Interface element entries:
--- START ---

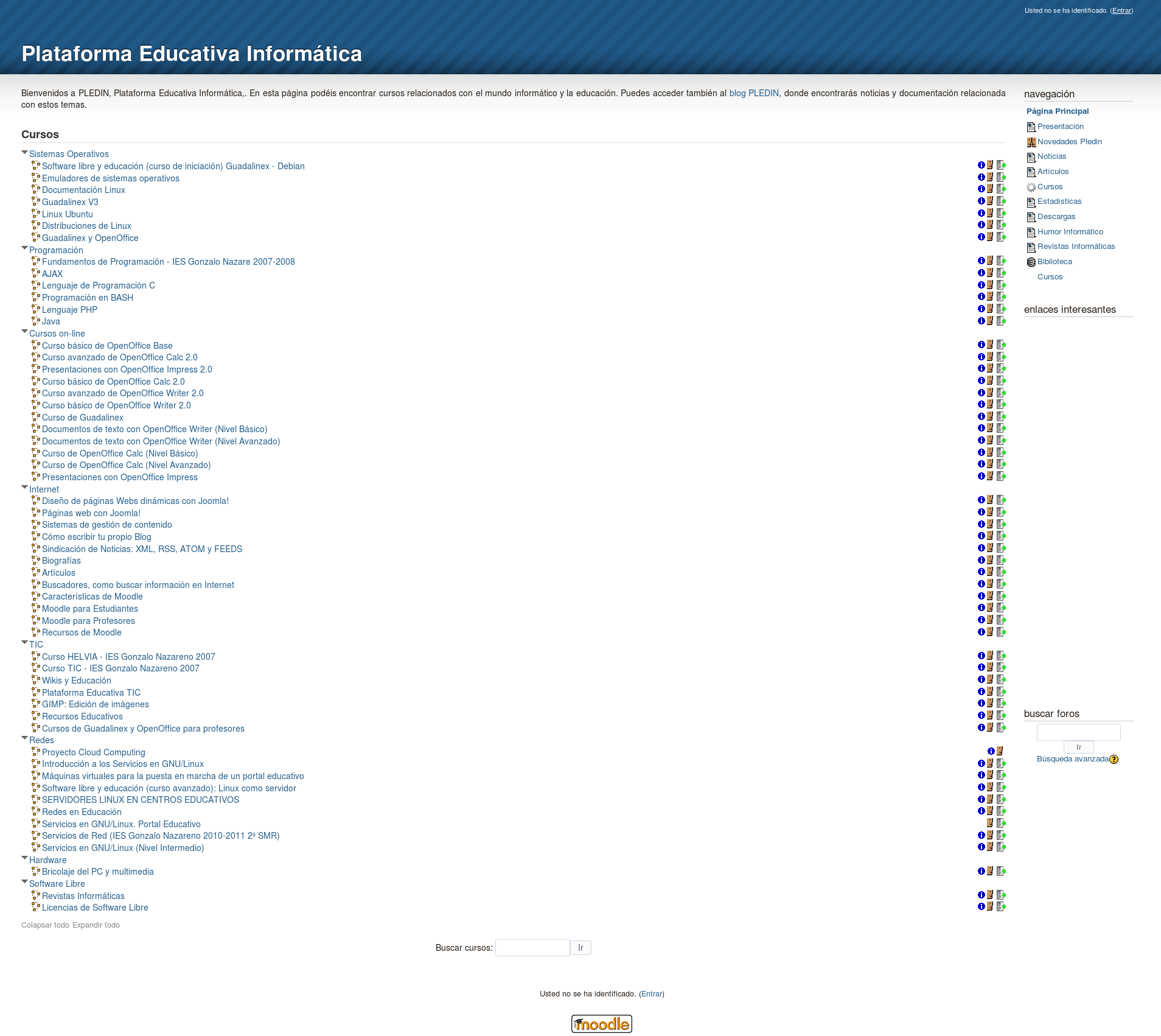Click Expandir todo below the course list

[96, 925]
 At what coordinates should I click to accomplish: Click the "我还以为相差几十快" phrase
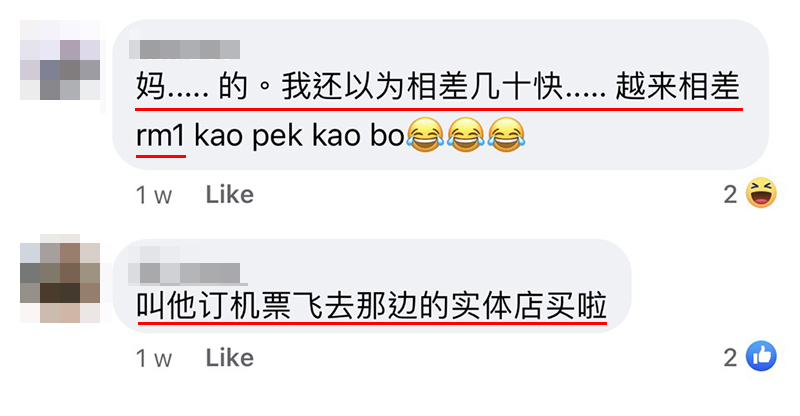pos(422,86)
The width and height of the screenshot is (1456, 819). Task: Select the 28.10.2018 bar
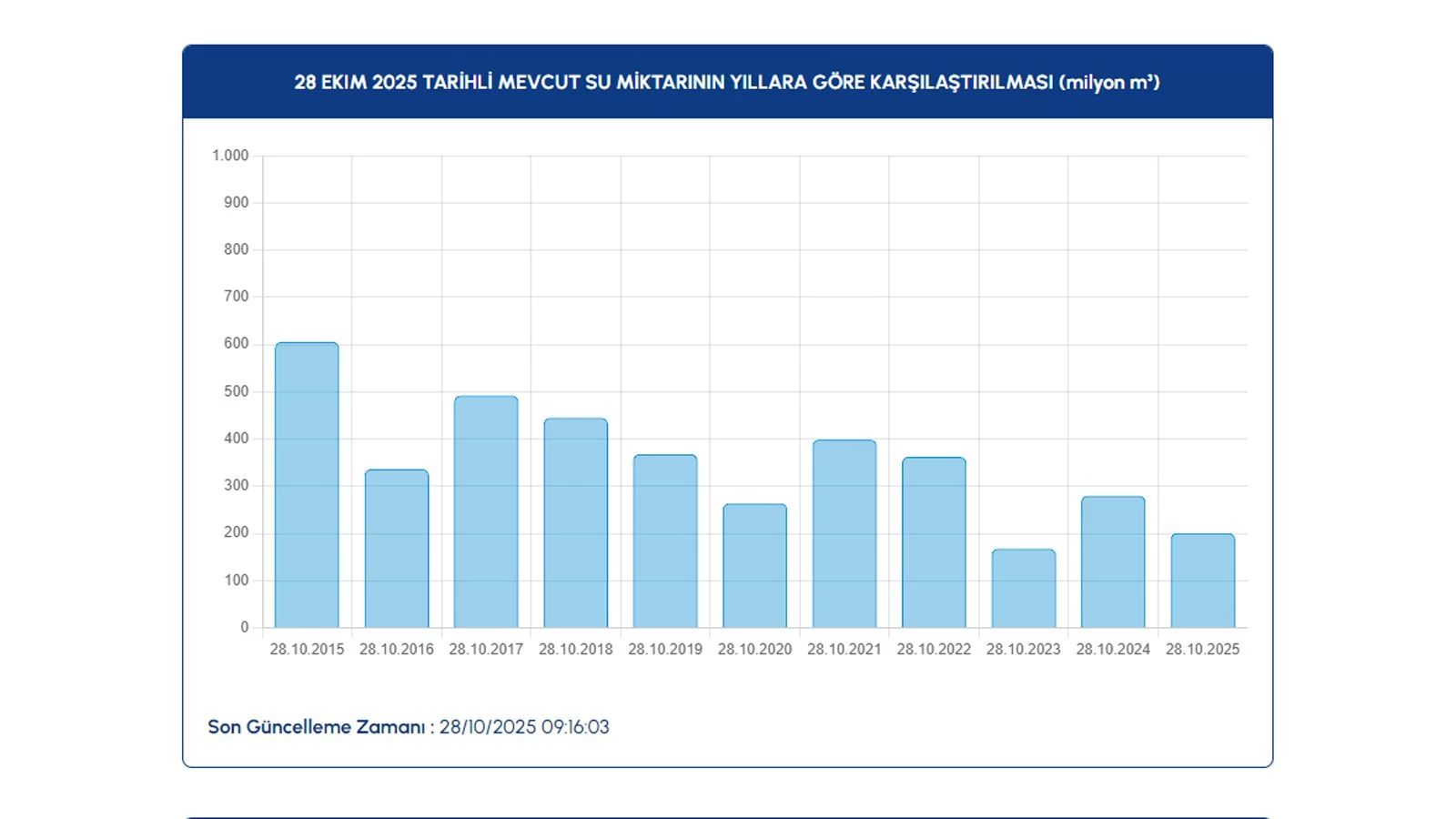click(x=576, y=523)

--- END ---
--- START ---

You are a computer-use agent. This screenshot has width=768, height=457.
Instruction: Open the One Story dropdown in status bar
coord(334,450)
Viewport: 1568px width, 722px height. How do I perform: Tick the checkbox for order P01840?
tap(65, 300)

--- END ---

● Task to carry out: Could you give the lines from the one that has "Click Expandir todo below the course list" through the one that has "click(x=576, y=523)" as a Markdown table with the columns Row and Line, one numbered row per line, skipping blank lines and leaving out the pictures?

● Result for this exercise:
| Row | Line |
|---|---|
| 1 | Click Expandir todo below the course list |
| 2 | [96, 925] |
| 3 |  At what coordinates should I click to accomplish: Click the "我还以为相差几十快" phrase |
| 4 | pos(422,86) |
| 5 | The width and height of the screenshot is (1456, 819). Task: Select the 28.10.2018 bar |
| 6 | click(x=576, y=523) |